My personal favorite is the second piece "La Joie". I can listen to for hours as Loop.
La Vision: Kling at the beginning a little after that, as if the record would be turned upside down. Only the fact that this is a CD that lets the listener inclined in this respect left in the chair remain. Quickly a look around, if the cat's going well, and then anxiously waiting for improvement ... rightly: after about 1 minute then starts a cozy, not uninteresting chill-out music à la TD, the ear for pains suffered the first minute to apologize.
La Joie: starts right nicely chilled and has a melancholy side, which easily comes only good in certain moods. With the right ear at his sides and the right concentration that is really worth this track, you can experience as the hot flushes back up and down plowing. Imagine a use for Entré contemplative hours.
La Force du Courage: Overall nice and slow, but with a regular rhythm in the background, forcing the leg, sometimes mitzuwippen. A nice saxophone (or let us assume that it is a) in the second half seasons the quiet flow of sounds, such as the sweet and sour sauce the chicken nuggets at McDonalds.
La Solitude dans lŽEspoir: This piece starts very quiet and contemplative. A melancholic piano, trying to slowly bring in a cheerful mood light, accompanied by a low-key synthesizer - like a good friend - the piano does not steal the show. Towards the middle of the play, it is rather the reverse occurs and the synthesizer to the fore, bringing with a neat drum effect which is almost something powerful the piece. At the end we will drive back a little quieter and the piano must again waving goodbye.
La Marche: Here the listener is once more aware that the roots of TD uA are in Klaus Schulze. It is very reminiscent of his plays the "old days", in which he spartan-purist from a few shades designed a plate-filling event. Nevertheless, the synthesizer tries to give the impression that TD understands his own style with bring in.
La Sagesse Du Destin: It starts in the lounge-style 90s and brings a pleasant mood with him, with many ups and downs, what the play does not make a whole uninteresting - as background music at least is absolutely legitimate. The last three minutes then run though the same theme, but are stylistically newly accentuated by the two friends "piano" and "Synthesizer".
Le Combat You Sang: It remains at a mediocre mishmash of Synthesizergeleier, initially fairly quiet, and later rushed and the end of a soothing outro.
Le Combat des Epee: The longest piece of this CD plows left, almost cheerful without special highlights by the runtime. As usual, the last third is used to give the listener the opportunity the hectic heart palpitations, which occurs in the course of the piece, to get rid of and to get into the right mood for the next piece.

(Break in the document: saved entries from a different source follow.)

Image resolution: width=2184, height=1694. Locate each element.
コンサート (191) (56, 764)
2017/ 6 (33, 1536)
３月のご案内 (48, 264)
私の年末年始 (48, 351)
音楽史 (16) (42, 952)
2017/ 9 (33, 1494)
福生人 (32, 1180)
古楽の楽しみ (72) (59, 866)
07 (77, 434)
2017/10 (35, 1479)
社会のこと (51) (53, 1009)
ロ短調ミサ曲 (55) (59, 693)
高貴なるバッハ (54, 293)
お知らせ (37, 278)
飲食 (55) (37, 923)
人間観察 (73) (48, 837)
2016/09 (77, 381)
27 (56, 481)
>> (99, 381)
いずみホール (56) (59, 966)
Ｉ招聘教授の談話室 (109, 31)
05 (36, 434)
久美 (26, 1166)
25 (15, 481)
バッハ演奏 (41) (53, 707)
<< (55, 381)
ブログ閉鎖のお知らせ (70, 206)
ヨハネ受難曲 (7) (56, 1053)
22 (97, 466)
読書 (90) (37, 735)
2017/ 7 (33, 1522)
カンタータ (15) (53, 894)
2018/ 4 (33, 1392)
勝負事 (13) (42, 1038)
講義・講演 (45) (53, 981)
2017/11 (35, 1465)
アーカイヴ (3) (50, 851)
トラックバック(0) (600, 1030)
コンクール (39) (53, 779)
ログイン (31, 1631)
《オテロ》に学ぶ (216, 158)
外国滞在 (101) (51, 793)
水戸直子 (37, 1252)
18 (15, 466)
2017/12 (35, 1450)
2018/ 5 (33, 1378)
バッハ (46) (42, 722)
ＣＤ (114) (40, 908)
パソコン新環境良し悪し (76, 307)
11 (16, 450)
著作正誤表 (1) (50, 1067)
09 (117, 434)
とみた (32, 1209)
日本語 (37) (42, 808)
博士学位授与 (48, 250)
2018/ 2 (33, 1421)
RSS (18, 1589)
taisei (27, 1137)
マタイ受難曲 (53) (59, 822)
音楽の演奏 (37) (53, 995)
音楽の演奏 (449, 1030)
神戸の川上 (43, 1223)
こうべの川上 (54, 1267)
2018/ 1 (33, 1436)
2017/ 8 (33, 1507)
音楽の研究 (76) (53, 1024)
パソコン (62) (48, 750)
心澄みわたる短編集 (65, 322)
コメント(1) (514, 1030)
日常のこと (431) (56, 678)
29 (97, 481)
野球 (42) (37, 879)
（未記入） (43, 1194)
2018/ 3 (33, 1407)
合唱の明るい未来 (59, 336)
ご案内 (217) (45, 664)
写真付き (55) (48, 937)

La Libération: the completion of the CD brings a consistent and serene self-piece, in which the saxophone again tweeting goodbye at the end. If you imagine this song before, if the views of the sunset can rest in a deserted, clean sandy beach and again revuepassiert the day, you might as well the easy pathos that resonates here - and by the way, a little like Jean-Michel Jarre's "Industrial Revolution" recalls - abgewinnen a certain aspect of life with the idea that we freed the night of the day ...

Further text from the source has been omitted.